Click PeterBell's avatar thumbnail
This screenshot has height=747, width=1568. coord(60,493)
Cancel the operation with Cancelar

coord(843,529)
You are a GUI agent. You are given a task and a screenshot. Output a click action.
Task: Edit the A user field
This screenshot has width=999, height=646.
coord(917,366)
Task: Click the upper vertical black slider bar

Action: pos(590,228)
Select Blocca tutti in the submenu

====

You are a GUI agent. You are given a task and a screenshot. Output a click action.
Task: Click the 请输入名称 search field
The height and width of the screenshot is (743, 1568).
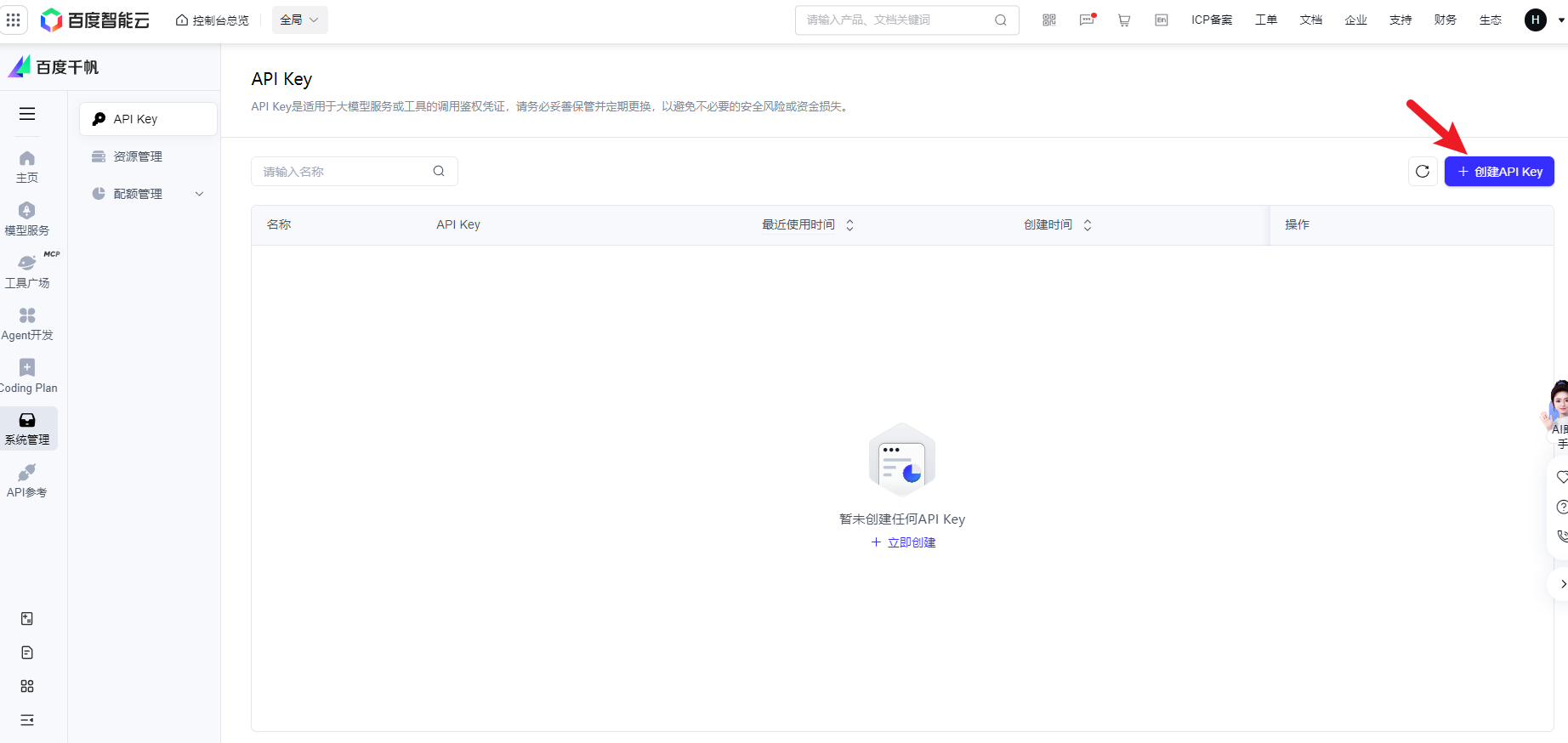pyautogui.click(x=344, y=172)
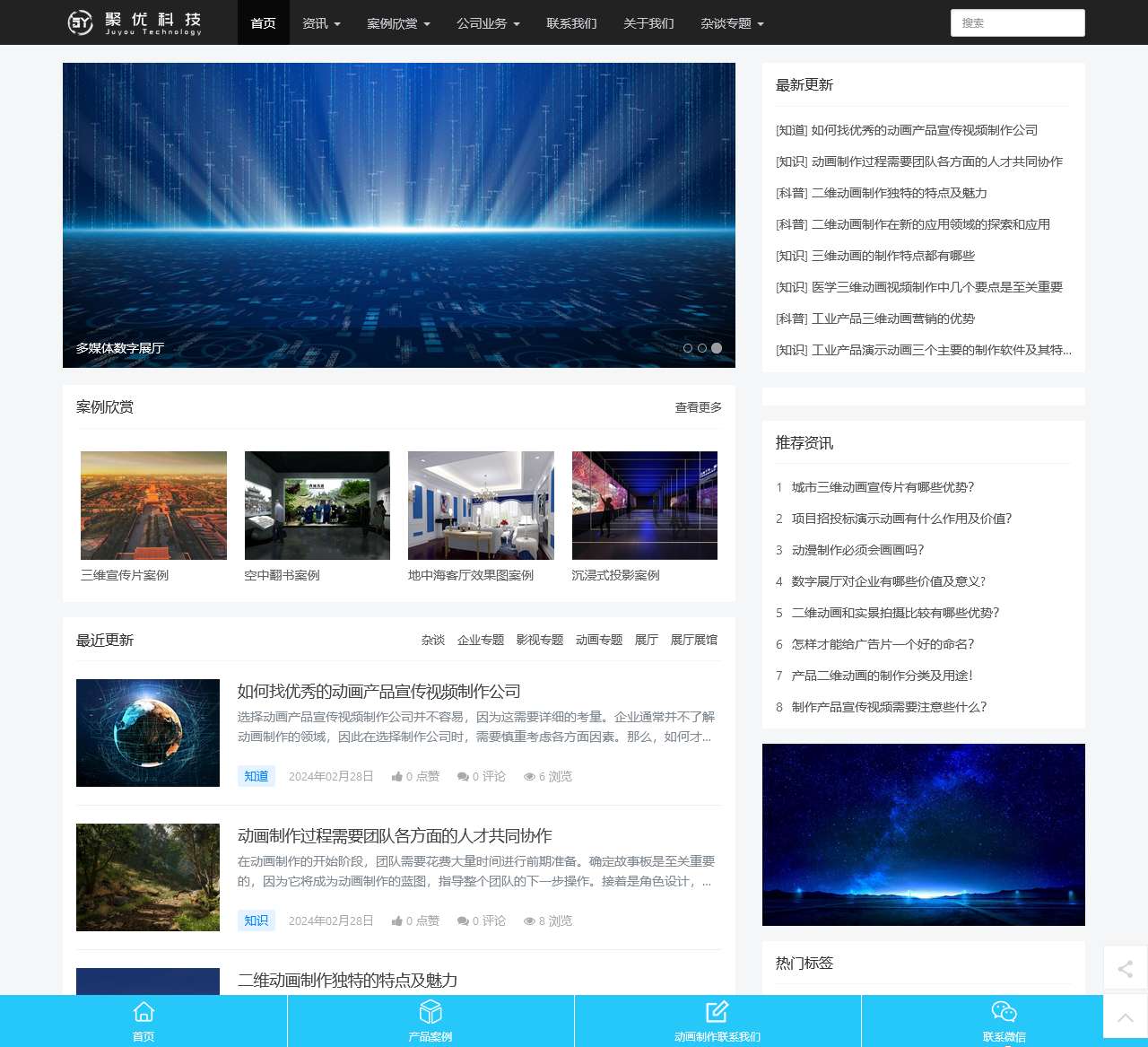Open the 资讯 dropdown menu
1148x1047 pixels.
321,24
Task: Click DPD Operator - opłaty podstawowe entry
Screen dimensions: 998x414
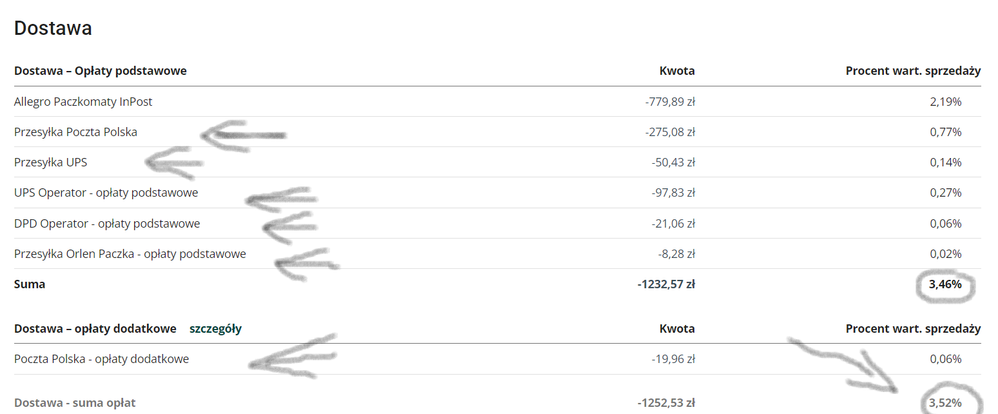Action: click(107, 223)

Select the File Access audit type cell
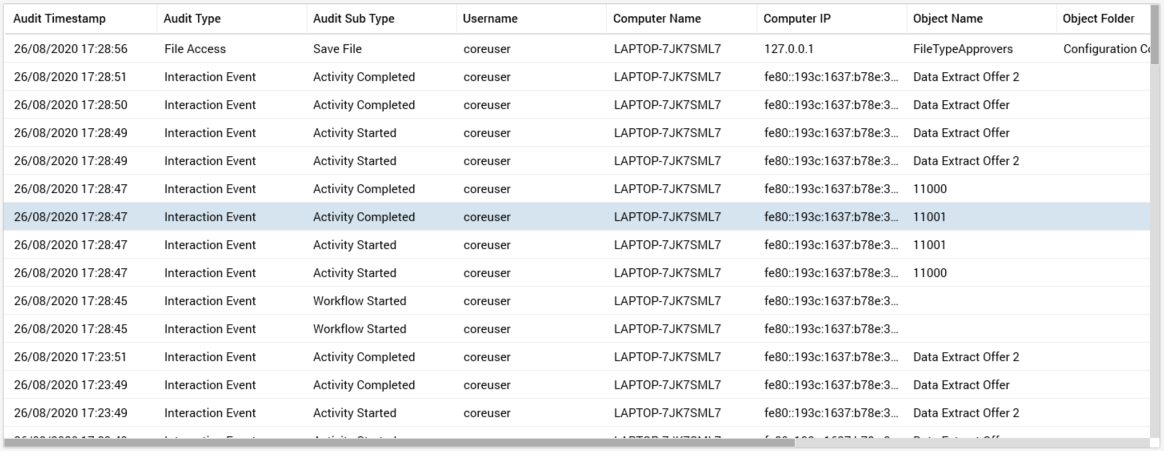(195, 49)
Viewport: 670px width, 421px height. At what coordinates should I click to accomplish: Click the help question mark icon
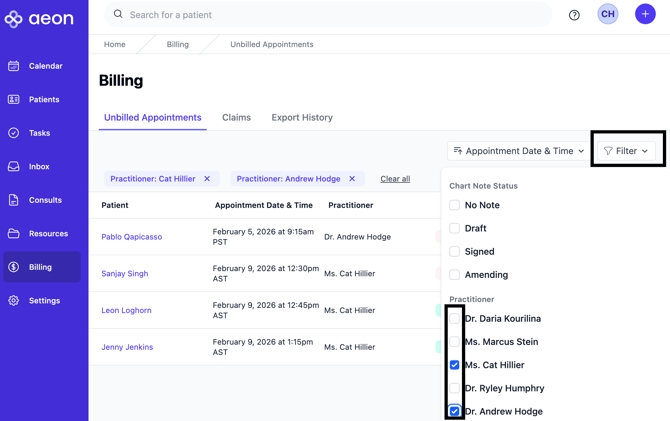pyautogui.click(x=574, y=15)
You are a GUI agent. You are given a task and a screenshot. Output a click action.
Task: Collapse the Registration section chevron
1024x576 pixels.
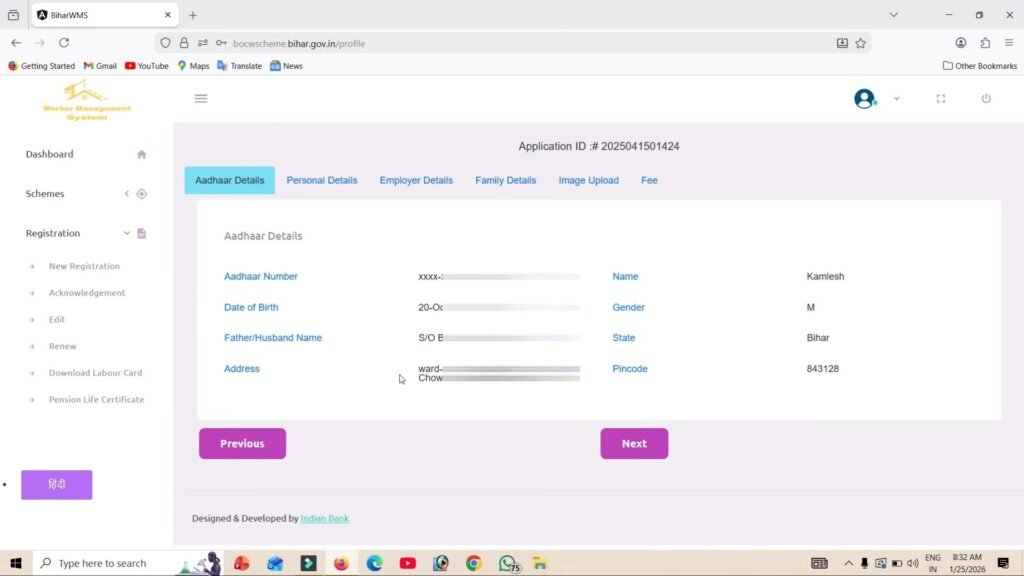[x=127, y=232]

====

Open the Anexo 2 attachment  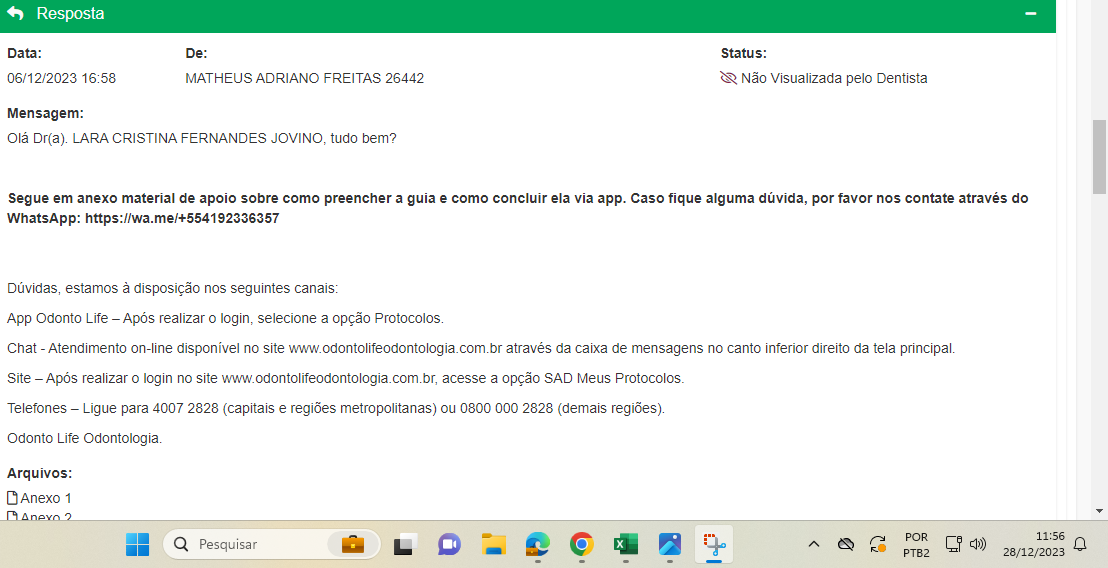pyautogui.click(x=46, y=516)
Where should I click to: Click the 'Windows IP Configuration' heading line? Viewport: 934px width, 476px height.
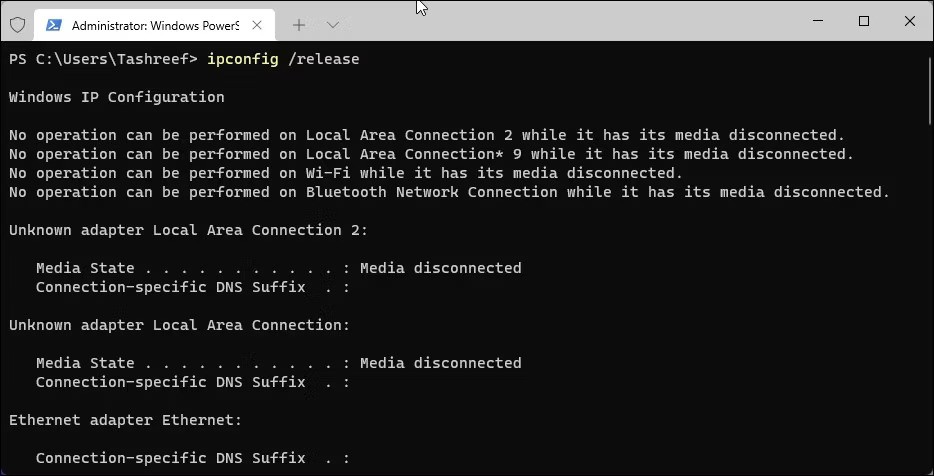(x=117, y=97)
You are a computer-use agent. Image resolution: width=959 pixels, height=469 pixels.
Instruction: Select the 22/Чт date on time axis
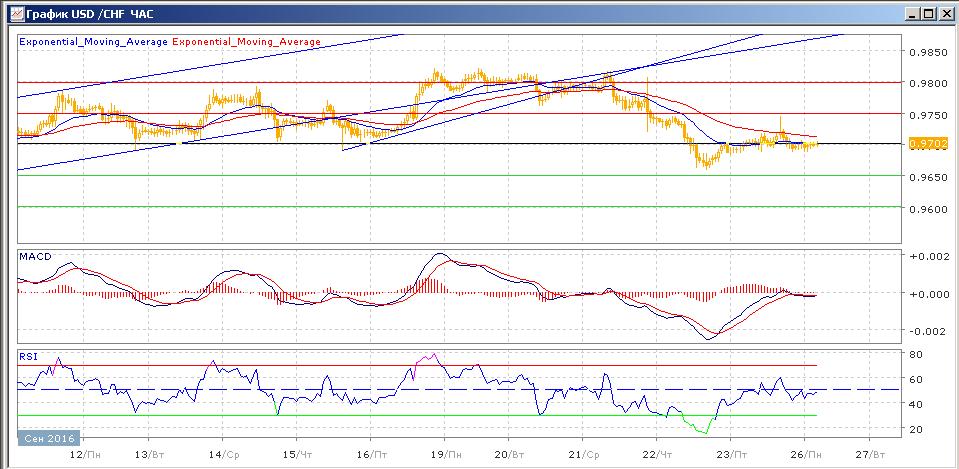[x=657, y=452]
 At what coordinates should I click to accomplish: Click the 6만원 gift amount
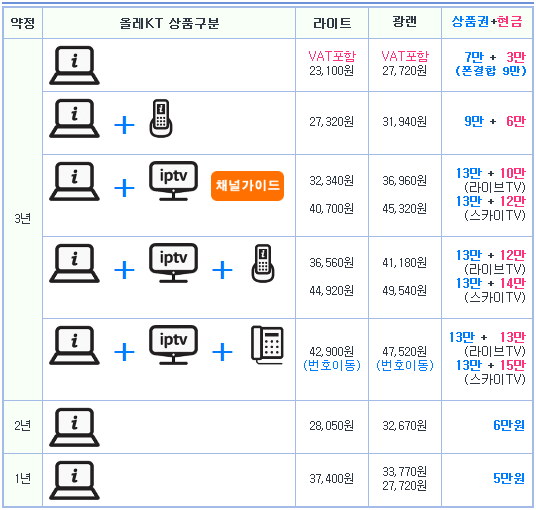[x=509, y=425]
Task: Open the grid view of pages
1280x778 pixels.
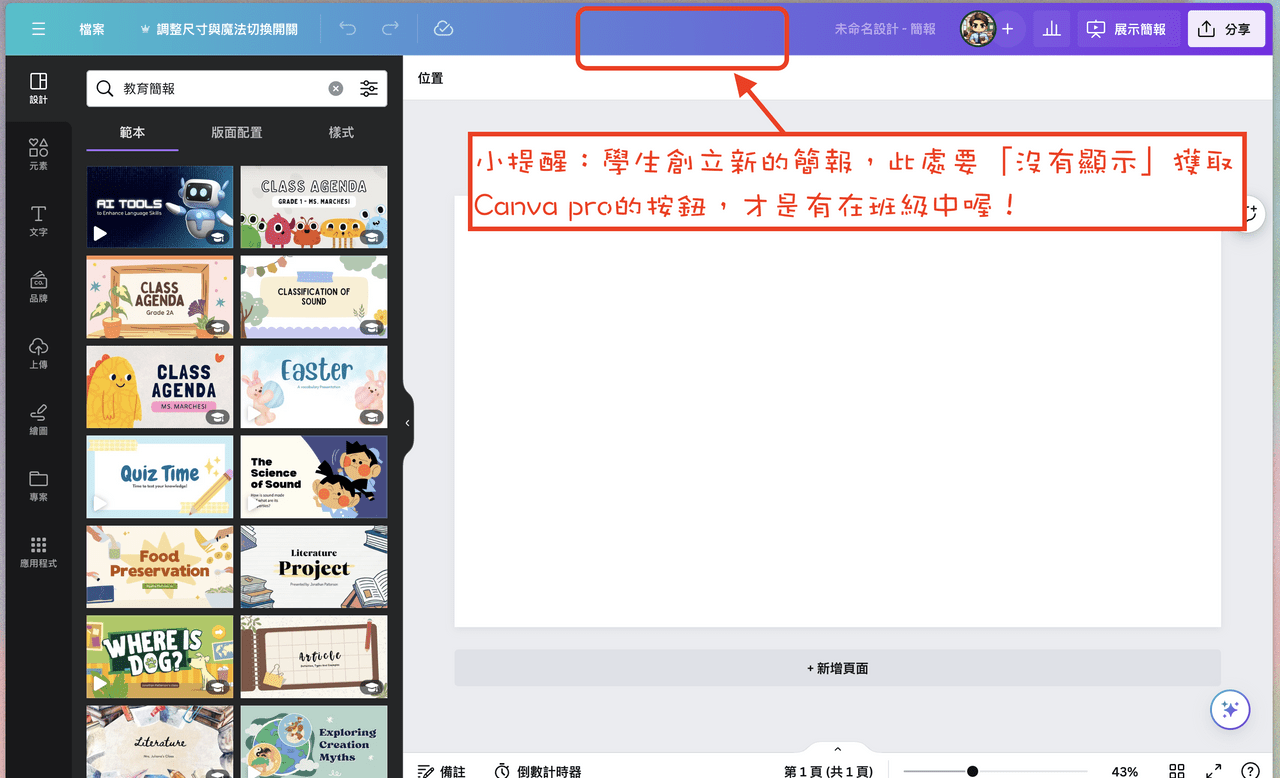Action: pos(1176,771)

====

Transcribe the records above without any change, beginning at the line that contains "Click PeterBell's avatar thumbnail" and stopping after the line that contains "Select Blocca tutti in the submenu".

Click PeterBell's avatar thumbnail
This screenshot has height=747, width=1568. coord(60,493)
Cancel the operation with Cancelar

coord(843,529)
You are a GUI agent. You are given a task and a screenshot. Output a click action.
Task: Edit the A user field
This screenshot has width=999, height=646.
coord(917,366)
Task: Click the upper vertical black slider bar

Action: pos(590,228)
Select Blocca tutti in the submenu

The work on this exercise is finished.